Leo no prestó mucha atención a Lucas cuando lo conoció. Sin embargo, desde la primera vez que lo vio le resultó muy familiar. Algo así como si lo conociera de toda la vida. La típica persona que estás harta de cruzarte por la calle, en el parque o a la salida del colegio cuando eres pequeña; comprando chucherías o jugando en los recreativos cuando eres casi adolescente, comprando bebida en el supermercado cuando eres un poco mayor o bebiendo chupitos de tequila en la barra de algún bar típico toledano, la típica persona que estás harta de ver pero cuyo nombre ni siquiera conoces.
Pronto Leo y Lucas empezaron a coincidir en algunos sitios y empezaron a hablar.
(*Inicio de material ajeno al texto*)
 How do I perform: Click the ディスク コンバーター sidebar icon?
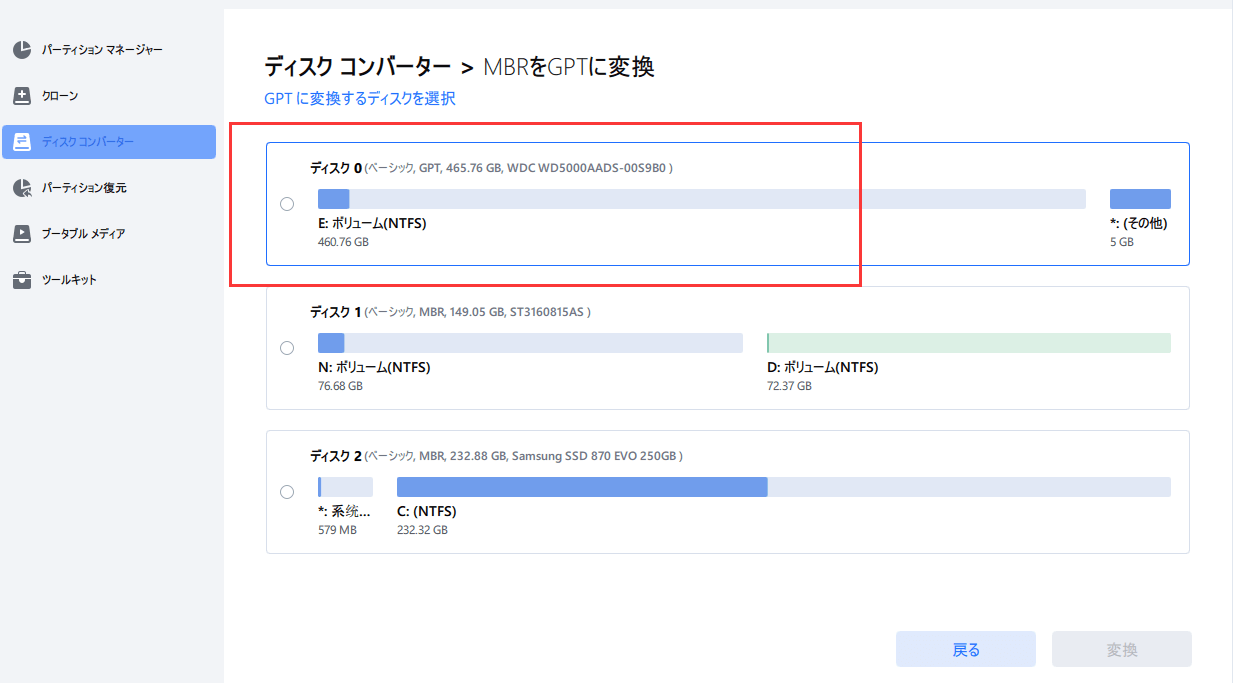(20, 141)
Y aunque en un principio Lucas no causó ningún tipo de reacción en Leo, ella se sorprendió haciéndose una pregunta: ¿Qué pasaría si ahora, de repente, Lucas y yo nos enamoráramos?
Ese fue el principio del fin. Solo una pregunta a sí misma le fue suficiente para empezar a obsesionarse con él. Leo paseaba por la calle ideando romances, imaginando cómo Lucas un día le diría que está enamorado de ella, cómo todo el mundo se sorprendía al conocer que Lucas y Leo estaban juntos. Ella se pasaba las horas muertas pensando en cómo sería besarlo, cómo sería agarrarlo de la mano, cómo sería ir con él de viaje a Berlín o, mejor, cómo sería viajar con él a Japón. Se iba a la cama imaginándose bailando junto a él en bares, esperando con él largas colas para entrar en los conciertos, se imaginaba las cenas familiares de Navidad y de cumpleaños. Leo empezó a enamorarse de Lucas sin mesura.
Una simple pregunta, inocente, encontró respuesta en la mente de Leo y fue suficiente para que, de la nada, saliera un sentimiento más que profundo a la vez que inexplicable por Lucas.